A Brief History of “Taking Britain Back”
By David Palethorpe
Whenever people, (OK ReformUK Ltd) start talking solemnly about Taking “Britain” Back, it’s hard not to smile—because for most of its early history, Britain didn’t know what it was, who owned it, or even whose turn it was to be in charge.
And this went on for centuries during which most of the time the ‘ruling class’ spoke French and Latin.
England, for example, very nearly didn’t happen at all.
In the ninth century, the idea of a unified England was hanging by a single, fraying thread—and that thread was called Wessex.
Everything north and east of it had effectively been nicked by Vikings, who had got fed up and stopped doing quick smash-and-grab raids and decided instead to stay, unpack, and redecorate.
This was extremely inconvenient for the locals.
The Vikings—who wouldn’t have called themselves Vikings at the time, probably “Norsemen” or “those blokes with axes”—rolled in, took York (then Northumbria’s capital), flattened East Anglia, and obligingly martyred its king, Edmund, who was later buried somewhere now helpfully named Bury St Edmunds, in case anyone forgot what happened.
By the late ninth century, most of England was under Danelaw: Viking rule, Viking customs, Viking legal systems, Viking accents.
Even the mighty Mercia got chopped in half.
English culture was less “emerging nation” and more “nearly extinct hobby”.
Enter Alfred of Wessex—not King Arthur (who didn’t exist), but a real, anxious man who once had to hide in the Somerset marshes, which is nobody’s first choice hiding place unless you enjoy damp misery and eels.
From there, Alfred did something clever: he copied Viking tactics, rallied locals, fought back, and eventually beat the Viking King Guthrum at the Battle of Edington.
Instead of endless fighting, they did something revolutionary: they drew a line on a map and agreed to stop killing each other quite so much.

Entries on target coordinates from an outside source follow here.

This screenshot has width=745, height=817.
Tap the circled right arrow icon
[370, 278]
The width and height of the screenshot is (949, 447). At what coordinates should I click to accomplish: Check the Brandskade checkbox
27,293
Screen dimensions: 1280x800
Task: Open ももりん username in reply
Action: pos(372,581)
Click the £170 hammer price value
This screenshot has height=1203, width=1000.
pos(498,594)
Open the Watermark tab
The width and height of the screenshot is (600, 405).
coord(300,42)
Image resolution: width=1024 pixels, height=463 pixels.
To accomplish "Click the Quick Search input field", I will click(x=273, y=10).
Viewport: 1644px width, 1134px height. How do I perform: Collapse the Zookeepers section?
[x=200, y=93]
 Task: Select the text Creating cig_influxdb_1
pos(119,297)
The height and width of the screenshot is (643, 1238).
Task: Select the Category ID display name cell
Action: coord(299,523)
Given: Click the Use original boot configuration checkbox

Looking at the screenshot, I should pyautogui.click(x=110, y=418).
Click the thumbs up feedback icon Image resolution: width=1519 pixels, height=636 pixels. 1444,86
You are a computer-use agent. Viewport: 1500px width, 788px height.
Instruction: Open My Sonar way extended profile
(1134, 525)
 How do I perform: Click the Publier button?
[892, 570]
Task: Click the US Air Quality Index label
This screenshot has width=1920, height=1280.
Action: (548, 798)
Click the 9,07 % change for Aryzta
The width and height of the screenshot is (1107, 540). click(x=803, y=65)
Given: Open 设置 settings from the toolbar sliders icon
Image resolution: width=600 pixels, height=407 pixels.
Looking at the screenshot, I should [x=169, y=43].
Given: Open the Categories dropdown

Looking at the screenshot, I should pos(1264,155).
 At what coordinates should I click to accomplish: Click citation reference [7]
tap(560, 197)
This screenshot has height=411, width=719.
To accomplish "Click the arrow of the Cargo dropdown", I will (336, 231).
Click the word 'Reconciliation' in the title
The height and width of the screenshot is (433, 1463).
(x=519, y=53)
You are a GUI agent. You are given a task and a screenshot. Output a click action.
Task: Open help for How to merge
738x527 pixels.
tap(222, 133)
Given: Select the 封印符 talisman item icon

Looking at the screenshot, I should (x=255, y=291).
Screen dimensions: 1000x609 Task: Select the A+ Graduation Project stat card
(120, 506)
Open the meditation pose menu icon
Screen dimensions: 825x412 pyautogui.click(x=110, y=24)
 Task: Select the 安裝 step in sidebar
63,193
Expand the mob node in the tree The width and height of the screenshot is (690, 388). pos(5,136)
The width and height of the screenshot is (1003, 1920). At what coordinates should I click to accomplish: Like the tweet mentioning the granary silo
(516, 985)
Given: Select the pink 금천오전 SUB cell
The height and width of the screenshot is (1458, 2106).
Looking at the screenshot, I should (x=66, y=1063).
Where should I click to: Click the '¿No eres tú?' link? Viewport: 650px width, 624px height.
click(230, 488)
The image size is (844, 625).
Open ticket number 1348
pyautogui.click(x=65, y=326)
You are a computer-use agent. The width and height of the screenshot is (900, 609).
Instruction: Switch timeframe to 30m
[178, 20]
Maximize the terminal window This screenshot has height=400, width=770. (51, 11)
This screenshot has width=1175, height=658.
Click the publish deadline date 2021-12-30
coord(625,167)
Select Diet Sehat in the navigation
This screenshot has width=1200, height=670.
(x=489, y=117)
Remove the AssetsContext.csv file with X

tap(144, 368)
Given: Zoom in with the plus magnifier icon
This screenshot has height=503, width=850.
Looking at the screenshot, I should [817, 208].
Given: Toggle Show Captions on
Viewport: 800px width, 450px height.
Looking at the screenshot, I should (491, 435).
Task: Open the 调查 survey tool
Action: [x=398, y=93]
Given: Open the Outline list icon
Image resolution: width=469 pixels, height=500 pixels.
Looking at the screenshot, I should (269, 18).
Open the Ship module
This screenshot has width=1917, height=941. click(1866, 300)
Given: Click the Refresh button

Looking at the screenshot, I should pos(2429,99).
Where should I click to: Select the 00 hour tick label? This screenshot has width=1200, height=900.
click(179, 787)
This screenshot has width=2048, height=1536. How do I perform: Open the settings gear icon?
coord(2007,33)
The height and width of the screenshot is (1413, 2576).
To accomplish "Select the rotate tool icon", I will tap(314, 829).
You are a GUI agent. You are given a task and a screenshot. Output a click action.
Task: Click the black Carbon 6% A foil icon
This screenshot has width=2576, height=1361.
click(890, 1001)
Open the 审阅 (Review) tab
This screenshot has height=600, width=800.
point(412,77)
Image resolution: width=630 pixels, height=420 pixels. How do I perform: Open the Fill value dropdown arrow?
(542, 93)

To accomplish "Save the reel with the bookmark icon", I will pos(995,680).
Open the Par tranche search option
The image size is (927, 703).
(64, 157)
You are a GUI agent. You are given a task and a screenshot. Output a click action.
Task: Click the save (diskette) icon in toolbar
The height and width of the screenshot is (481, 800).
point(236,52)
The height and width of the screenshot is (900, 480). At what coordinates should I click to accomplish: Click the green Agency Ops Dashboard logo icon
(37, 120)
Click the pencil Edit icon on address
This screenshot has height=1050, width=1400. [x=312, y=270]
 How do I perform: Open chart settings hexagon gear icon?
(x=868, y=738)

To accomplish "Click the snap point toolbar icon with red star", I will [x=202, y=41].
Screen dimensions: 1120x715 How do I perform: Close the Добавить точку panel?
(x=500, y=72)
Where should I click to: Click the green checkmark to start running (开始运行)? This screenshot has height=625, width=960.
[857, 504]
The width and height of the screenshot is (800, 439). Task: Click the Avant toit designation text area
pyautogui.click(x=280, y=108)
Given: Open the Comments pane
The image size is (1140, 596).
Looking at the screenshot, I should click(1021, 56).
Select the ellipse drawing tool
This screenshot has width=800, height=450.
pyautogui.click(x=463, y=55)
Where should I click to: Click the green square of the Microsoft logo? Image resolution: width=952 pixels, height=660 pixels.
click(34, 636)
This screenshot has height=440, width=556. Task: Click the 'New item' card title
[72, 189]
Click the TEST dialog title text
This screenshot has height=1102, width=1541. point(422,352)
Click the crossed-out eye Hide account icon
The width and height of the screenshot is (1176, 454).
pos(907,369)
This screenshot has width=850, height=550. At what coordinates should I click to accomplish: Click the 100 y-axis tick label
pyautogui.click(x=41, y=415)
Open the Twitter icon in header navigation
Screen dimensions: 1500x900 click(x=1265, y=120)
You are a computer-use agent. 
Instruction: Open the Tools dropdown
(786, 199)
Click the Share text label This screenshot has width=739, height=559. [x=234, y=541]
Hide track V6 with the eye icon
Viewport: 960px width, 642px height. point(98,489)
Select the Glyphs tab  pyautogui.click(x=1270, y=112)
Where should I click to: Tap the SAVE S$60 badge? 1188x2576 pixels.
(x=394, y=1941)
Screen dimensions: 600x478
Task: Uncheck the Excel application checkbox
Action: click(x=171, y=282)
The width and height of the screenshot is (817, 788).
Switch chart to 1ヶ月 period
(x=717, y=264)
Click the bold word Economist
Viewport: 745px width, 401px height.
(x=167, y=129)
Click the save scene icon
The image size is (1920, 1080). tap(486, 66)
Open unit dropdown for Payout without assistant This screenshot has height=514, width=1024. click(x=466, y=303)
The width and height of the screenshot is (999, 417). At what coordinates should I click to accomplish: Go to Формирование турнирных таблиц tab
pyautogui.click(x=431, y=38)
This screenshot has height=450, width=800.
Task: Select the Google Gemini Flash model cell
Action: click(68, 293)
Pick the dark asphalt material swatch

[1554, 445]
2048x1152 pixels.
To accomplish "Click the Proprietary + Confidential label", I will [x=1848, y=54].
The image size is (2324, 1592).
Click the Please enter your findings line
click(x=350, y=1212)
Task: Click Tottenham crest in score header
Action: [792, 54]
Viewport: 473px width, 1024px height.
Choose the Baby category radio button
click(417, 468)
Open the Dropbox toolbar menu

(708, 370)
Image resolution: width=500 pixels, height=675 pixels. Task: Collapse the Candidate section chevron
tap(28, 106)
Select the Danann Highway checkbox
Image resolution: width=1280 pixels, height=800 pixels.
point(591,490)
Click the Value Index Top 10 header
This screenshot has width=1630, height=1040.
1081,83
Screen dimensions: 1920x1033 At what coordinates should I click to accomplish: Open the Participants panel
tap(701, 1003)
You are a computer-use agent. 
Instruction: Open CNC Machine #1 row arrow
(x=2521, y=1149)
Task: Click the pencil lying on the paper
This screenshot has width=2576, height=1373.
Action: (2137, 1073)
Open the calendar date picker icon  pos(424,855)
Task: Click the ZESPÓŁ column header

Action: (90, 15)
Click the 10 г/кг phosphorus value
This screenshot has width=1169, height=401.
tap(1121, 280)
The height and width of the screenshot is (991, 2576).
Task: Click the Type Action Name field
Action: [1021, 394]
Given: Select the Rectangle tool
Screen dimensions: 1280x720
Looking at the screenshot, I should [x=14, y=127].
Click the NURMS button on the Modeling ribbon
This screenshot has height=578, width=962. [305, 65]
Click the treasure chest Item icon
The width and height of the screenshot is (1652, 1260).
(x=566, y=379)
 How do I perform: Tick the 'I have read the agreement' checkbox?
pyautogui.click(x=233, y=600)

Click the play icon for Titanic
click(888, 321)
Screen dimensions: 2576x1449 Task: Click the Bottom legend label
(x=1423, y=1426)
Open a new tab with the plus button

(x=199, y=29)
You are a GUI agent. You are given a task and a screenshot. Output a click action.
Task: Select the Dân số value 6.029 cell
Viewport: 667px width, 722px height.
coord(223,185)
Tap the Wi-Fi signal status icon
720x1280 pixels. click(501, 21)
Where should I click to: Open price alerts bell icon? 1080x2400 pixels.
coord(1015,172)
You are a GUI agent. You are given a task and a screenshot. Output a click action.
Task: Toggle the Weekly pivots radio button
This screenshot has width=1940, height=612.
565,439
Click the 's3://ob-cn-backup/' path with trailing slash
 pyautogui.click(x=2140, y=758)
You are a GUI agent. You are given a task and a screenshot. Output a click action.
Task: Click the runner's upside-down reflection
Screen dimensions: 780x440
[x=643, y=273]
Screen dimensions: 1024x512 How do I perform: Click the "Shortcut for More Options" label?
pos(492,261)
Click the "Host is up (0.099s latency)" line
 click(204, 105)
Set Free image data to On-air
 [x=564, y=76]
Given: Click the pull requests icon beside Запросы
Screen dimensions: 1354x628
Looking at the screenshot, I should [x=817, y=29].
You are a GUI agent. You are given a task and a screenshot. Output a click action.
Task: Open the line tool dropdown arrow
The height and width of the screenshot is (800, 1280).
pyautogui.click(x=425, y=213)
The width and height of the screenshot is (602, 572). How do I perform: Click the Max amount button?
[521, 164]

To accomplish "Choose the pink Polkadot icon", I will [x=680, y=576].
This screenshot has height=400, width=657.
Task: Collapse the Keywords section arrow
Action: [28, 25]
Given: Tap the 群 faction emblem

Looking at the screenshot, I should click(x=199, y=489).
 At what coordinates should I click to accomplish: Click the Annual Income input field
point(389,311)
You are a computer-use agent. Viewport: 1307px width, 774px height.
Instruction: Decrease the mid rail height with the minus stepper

Thus, embryonic England was born—not in glory, but in compromise.
The Vikings kept the north and east, founding proper cities like Leicester, Lincoln, Nottingham, Derby, and Stamford (the Five Boroughs of Danelaw), while Wessex became the seedbed of what we now think of as “English” identity.
Alfred built ships, towns, and schools, encouraged literacy in Old English instead of Latin, and accidentally ensured that modern English would be a linguistic mongrel.
Which it very much is.
Words like sky, window, knife, husband, take, and get? Viking.
English grammar itself got simplified because Anglo-Saxons and Norsemen needed to haggle in markets without stabbing each other.
So when people talk about “taking our country back”, it’s worth asking: back from whom?
The Vikings?
The Anglo-Saxons?
The Jutes?
The Angles?
The Romans?
The Celts?
That bloke from Mercia who thought he should be in charge this week.
England was eventually unified by Alfred’s descendants, and by the mid-tenth century, his grandson could finally call himself King of the English—not king of a place, but of a people.
Even then, it was temporary.
Kings, (and Queens) came and went, usually because someone with a sword, an army, or a very dubious family tree fancied a promotion.
This carried on until 1066, when William of Normandy arrived, looked around, and essentially said, “Yes, I’ll have this”.
He wasn’t “the Conqueror” yet—history added that later—but he was simply the most successful thug of the moment.
And that’s the point.
Britain—and later the United Kingdom—was not handed down intact from time immemorial.
It was assembled by violence, treaties, marriages, invasions, compromises, and sheer opportunism.
The land stayed put.
The rulers did not.
So next time someone says, “we want our country back”, the sensible response isn’t outrage—it’s curiosity.
How far back would you like to go?
And more importantly:
Is it the country you want—or the power that comes with claiming it?
History suggests the second answer is usually the honest one.
Just another set of disreputable disceitfull thugs and bullies who want to be in charge.